0

I'm using simpleHtmlDom to do some basic screen scraping. I'm having some problems with grabbing product prices though. Sometimes I can get it to work, sometimes I can't. Also, sometimes I'm getting multiple prices... say for example the website has something like "normally $100... now $79.99" Any suggestions out there? Currently, I'm using this:

$prices = array();
$prices[] = $html->find("[class*=price]", 0)->innertext;
$prices[] = $html->find("[class*=msrp]", 0)->innertext;
$prices[] = $html->find("[id*=price]", 0)->innertext;
$prices[] = $html->find("[id*=msrp]", 0)->innertext;
$prices[] = $html->find("[name*=price]", 0)->innertext;
$prices[] = $html->find("[name*=msrp]", 0)->innertext;

One website that I have no idea of how to grab the price from is Victoria Secret.... the price looks like it's just floating around in random HTML.

Stanley
  • 559
  • 2
  • 5
  • 11
  • do you have any particular question? We cannot come up with a one size fits all solution for any possible markup out there. Have a look at http://stackoverflow.com/questions/3577641/how-to-parse-and-process-html-with-php for some tips about parsing HTML with PHP. – Gordon Dec 07 '11 at 15:26
  • I'm looking to see what other methods people are using to grab product prices as well as to grab the correct prices.
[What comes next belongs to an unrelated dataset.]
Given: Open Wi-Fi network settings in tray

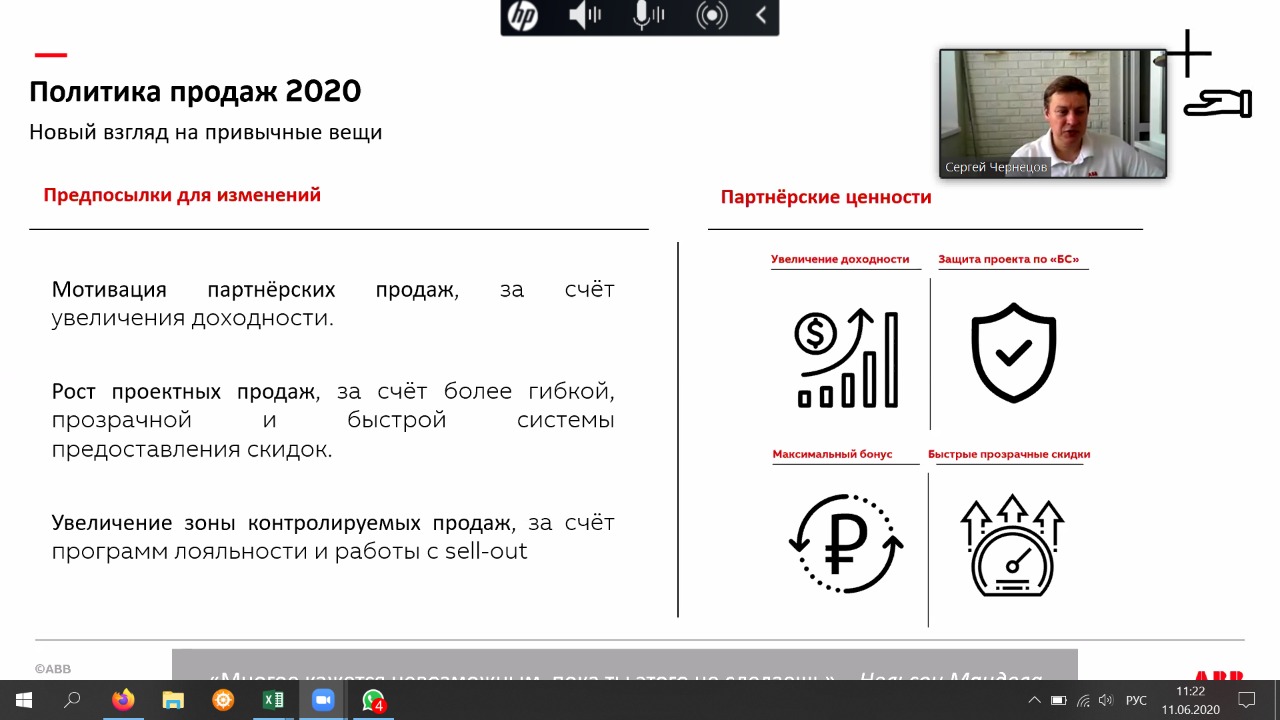Looking at the screenshot, I should [1083, 700].
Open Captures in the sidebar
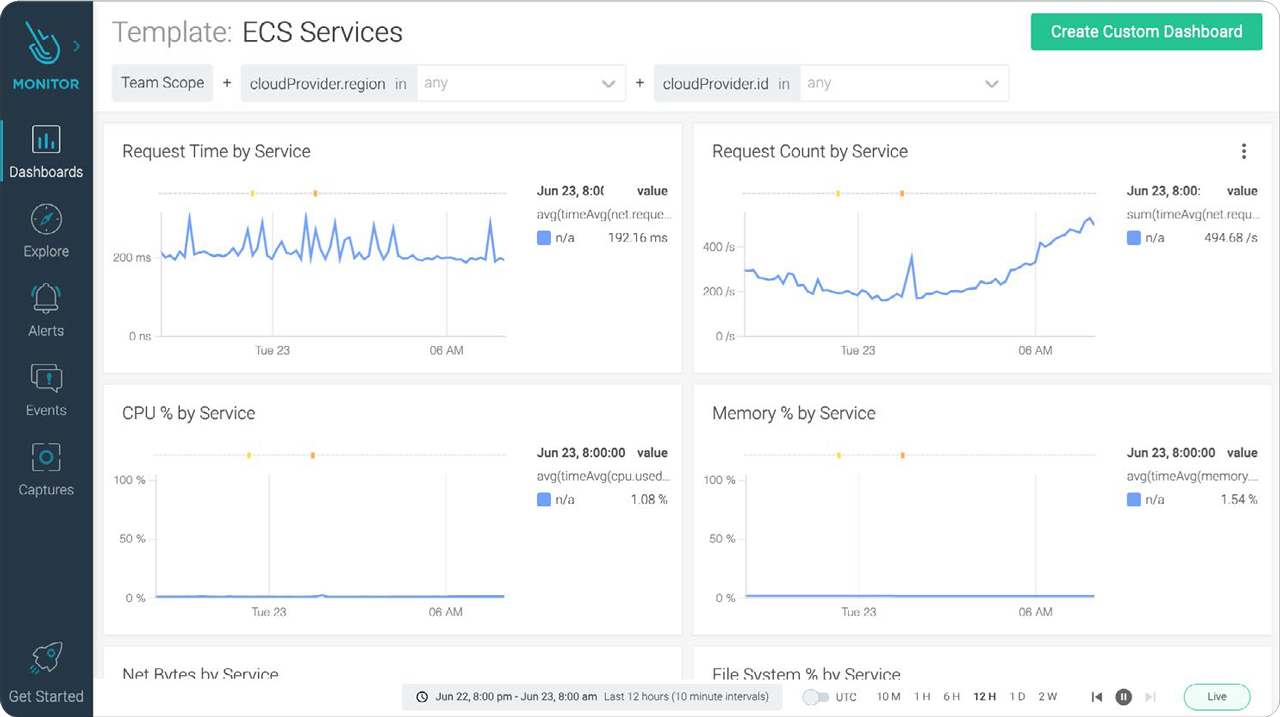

I realize that there isn't a "single solution" to this, but there must be something better than what I'm currently doing. – Stanley Dec 07 '11 at 15:45

1 Answers1

1

First of all, don't use simplehtmldom. Use the built in dom functions or a library that's based on them. If you want to extract all prices from a page you could try something like this:

$html = "<html><body>normally $100... now $79.99</body></html>";
$dom = new DOMDocument();
$dom->loadHTML($html);
$xpath = new DomXpath($dom);

foreach($xpath->query('//text()[contains(.,"$")]') as $node){
    preg_match_all('/(\$[\d,.]+)/', $node->nodeValue, $m);
    print_r($m);
}
pguardiario
  • 53,827
  • 19
  • 119
  • 159